Is bradykinin a mediator of renal neuropeptide Y effects?

Abstract

We have previously reported that the bradykinin receptor antagonist icatibant attenuates the neuropeptide-Y-induced diuresis and natriuresis in anaesthetized rats (Am J Physiol 275:F502-F509, 1998). Therefore, we have now determined whether bradykinin mimics tubular responses to neuropeptide Y in acutely pentobarbital-anaesthetized rats. Infusion of the neuropeptide Y receptor agonist peptide YY (2 micrograms kg-1 min-1) enhanced diuresis and natriuresis approximately equal to 2- and 4-fold, respectively, but did not increase urinary bradykinin excretion.

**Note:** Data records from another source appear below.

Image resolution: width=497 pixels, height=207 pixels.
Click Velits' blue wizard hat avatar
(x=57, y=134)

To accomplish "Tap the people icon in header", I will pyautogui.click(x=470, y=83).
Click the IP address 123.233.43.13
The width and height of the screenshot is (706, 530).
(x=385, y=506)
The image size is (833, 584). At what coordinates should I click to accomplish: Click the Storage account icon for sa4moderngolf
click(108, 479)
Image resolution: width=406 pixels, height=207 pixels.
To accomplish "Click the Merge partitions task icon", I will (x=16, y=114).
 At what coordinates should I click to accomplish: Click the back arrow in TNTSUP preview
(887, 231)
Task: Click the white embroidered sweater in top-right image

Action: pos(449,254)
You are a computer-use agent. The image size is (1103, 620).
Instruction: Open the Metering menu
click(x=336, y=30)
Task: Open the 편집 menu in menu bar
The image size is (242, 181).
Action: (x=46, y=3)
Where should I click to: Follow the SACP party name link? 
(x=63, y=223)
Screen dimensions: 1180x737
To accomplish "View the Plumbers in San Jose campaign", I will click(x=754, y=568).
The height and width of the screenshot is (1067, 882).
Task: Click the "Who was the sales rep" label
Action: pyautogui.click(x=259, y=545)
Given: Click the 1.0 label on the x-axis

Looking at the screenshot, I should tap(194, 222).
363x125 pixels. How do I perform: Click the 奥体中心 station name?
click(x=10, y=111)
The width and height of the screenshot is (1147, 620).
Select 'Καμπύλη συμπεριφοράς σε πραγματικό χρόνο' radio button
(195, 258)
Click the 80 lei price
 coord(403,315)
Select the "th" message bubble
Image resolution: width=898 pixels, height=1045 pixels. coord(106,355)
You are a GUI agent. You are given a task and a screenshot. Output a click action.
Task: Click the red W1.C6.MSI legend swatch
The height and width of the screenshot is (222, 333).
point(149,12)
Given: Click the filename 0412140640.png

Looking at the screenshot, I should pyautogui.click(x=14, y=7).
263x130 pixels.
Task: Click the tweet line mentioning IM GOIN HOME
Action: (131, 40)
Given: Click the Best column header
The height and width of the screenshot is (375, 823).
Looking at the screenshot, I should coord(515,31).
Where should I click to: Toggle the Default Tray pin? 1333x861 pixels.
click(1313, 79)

Intrarenal infusion of bradykinin (100 ng kg-1 min-1) reduced renal blood flow by approximately equal to 12% and this was abolished by concomitant administration of icatibant (200 ng kg-1 min-1). However, intrarenal bradykinin infusion did not affect creatinine clearance, urine flow rate or sodium excretion (basal values: 0.8 ml min-1, 111 microliters/15 min and 7.7 mumol/15 min, respectively). These data do not support our original hypothesis that bradykinin mediates the renal effects of neuropeptide Y.